En mécanique, des structures comme les centres techniques industriels, les associations regroupant les chercheurs et les ingénieurs comme l’Association française de mécanique (AFM) sont des supports importants de cette dynamique. Il paraît important que soit intensifiée filière par filière l’analyse des verrous technologiques importants et que se développe le nombre d’industriels motivés voulant s’investir dans l’indispensable pilotage des projets.
Au-delà, divers obstacles dont il faut avoir conscience peuvent freiner cette dynamique destinée à faciliter l’innovation des PME mécaniciennes.
Le particularisme régional
La volonté des régions d’avoir une stratégie technologique est une excellente chose mais, compte tenu des moyens disponibles et des coûts de la recherche technologique, il ne faut pas qu’elle conduise à des redondances mais à l’intégration des initiatives dans des projets plus vastes.
La mise en place de réseaux transrégionaux pour mener à bien un projet technologique est encore à développer.
Le » risque » européen
Dans certains secteurs la nécessité de la mise en place d’un réseau européen (voire mondial) apparaît évidente (c’est le cas des secteurs où l’internationalisation des capitaux est importante).
Dans d’autres le particularisme national est encore à défendre.
Dans ces derniers secteurs, il est indispensable d’avoir constitué un réseau national solide avant de l’élargir au niveau européen, sous peine de voir disparaître les moyens français à brève échéance, compte tenu des forces en présence et de l’éparpillement actuel de la recherche technologique française.
Les difficultés de contractualisation des projets, qu’ils soient collectifs ou coopératifs
Les projets réunissant plusieurs entreprises et des laboratoires doivent être contractualisés de façon précise. Cette démarche, souvent longue et interactive, est peu incitative pour les partenaires. À partir des expériences acquises, un cadre contractuel devrait être établi pour faciliter et accélérer le montage des projets futurs.

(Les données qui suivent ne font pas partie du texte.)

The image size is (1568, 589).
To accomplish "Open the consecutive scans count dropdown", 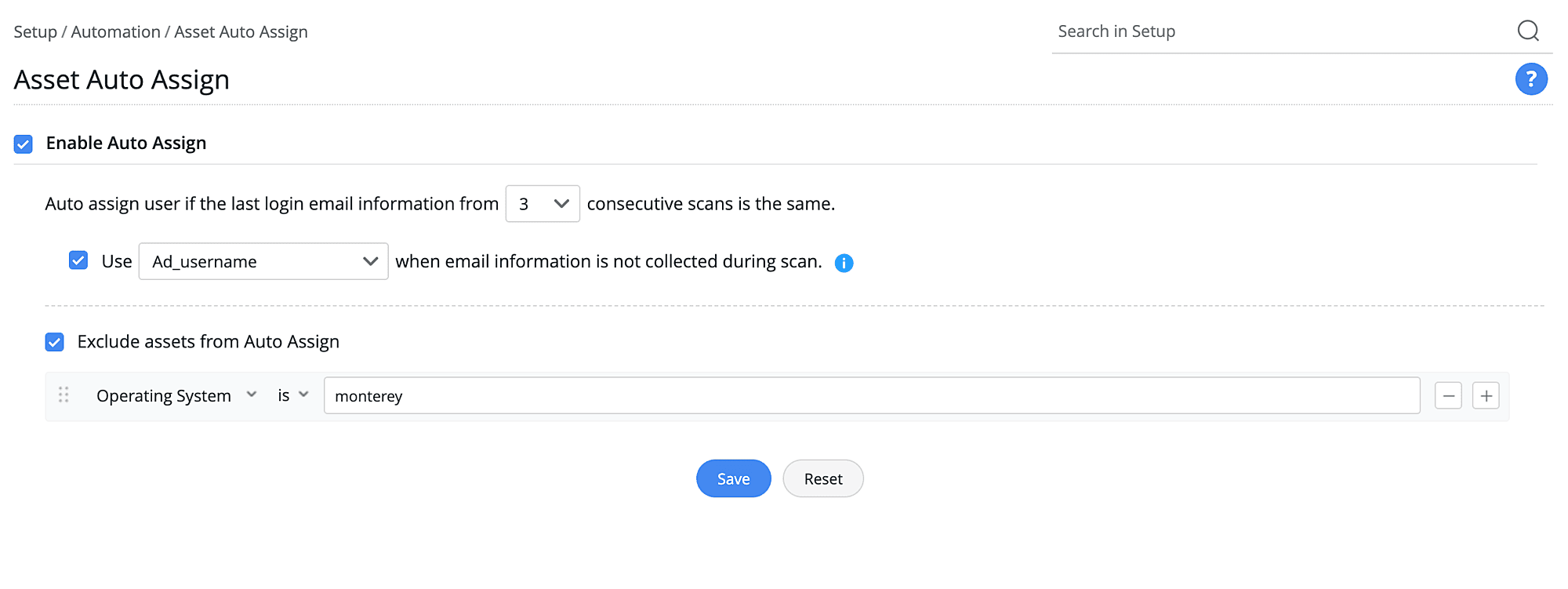I will tap(543, 204).
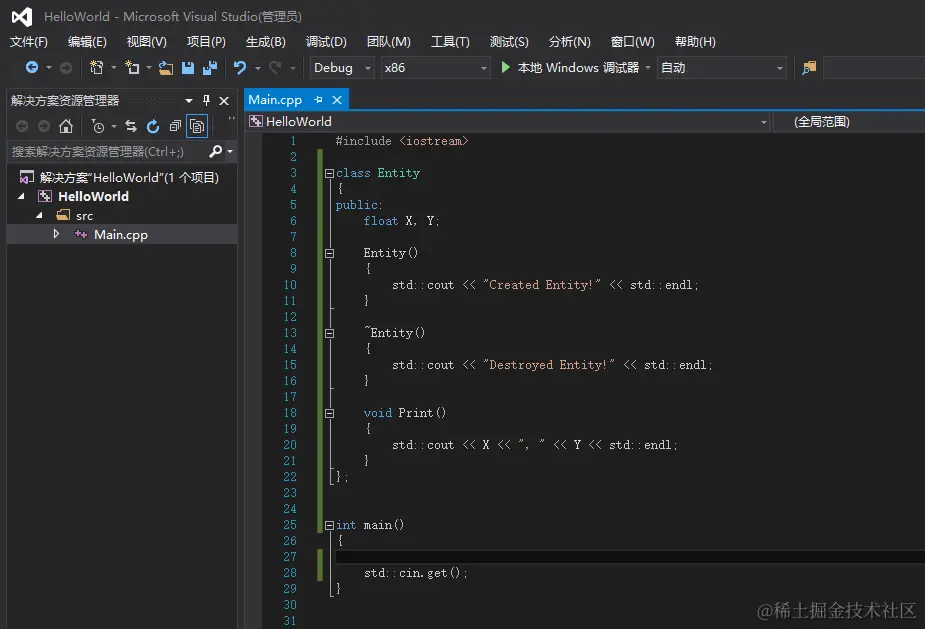The image size is (925, 629).
Task: Click the Undo arrow in toolbar
Action: (x=240, y=68)
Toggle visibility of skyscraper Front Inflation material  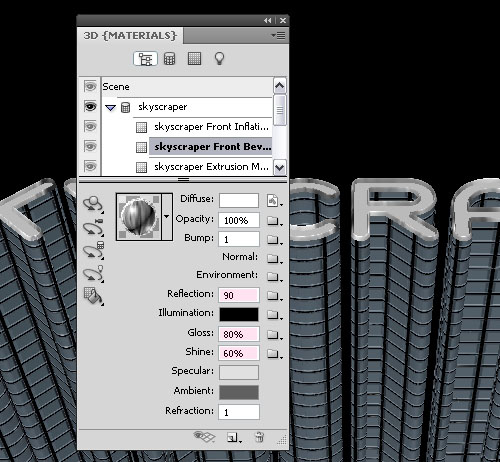click(x=90, y=126)
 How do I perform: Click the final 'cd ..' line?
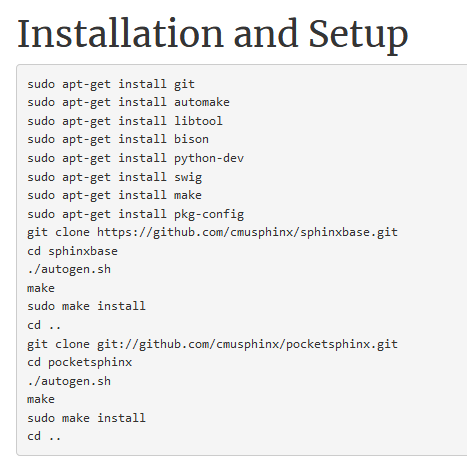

Chercheur spécialiste de la propreté particulaire en hydraulique pour la société Sofrance spécialisée dans la conception, la fabrication et la vente de systèmes de filtration en particulier dans le domaine de l’hydraulique. SOFRANCE
Conclusion
Pour se développer dans un contexte mondial l’industrie mécanique française doit faire face à des défis imposés par son marché et améliorer son avantage concurrentiel. Sur le plan technologique, il apparaît indispensable, compte tenu de la taille moyenne des entreprises, de limiter le coût de leurs investissements immatériels, en réalisant une partie de leur recherche et développement dans un cadre collectif ou coopératif.
La mise en place sous le pilotage des industriels d’actions collectives ou de réseaux coopératifs apparaît indispensable, avec l’aide d’abondements publics, pour développer avec le milieu de la recherche une approche fonctionnelle pluridisciplinaire permettant une intégration rapide des résultats dans la stratégie d’innovation individuelle des PME. Malgré quelques exemples très significatifs et une volonté nationale, cette orientation est encore à développer.
Cette évolution permettra en outre aux laboratoires, sans avoir à rechercher le difficile contact individuel avec les PME, de mieux s’intégrer dans des projets ayant un réel impact économique sur ce secteur industriel français. Elle aura aussi pour conséquence d’intensifier dans les écoles et les universités la formation de spécialistes sur les principaux procédés ou fonctions en mécanique.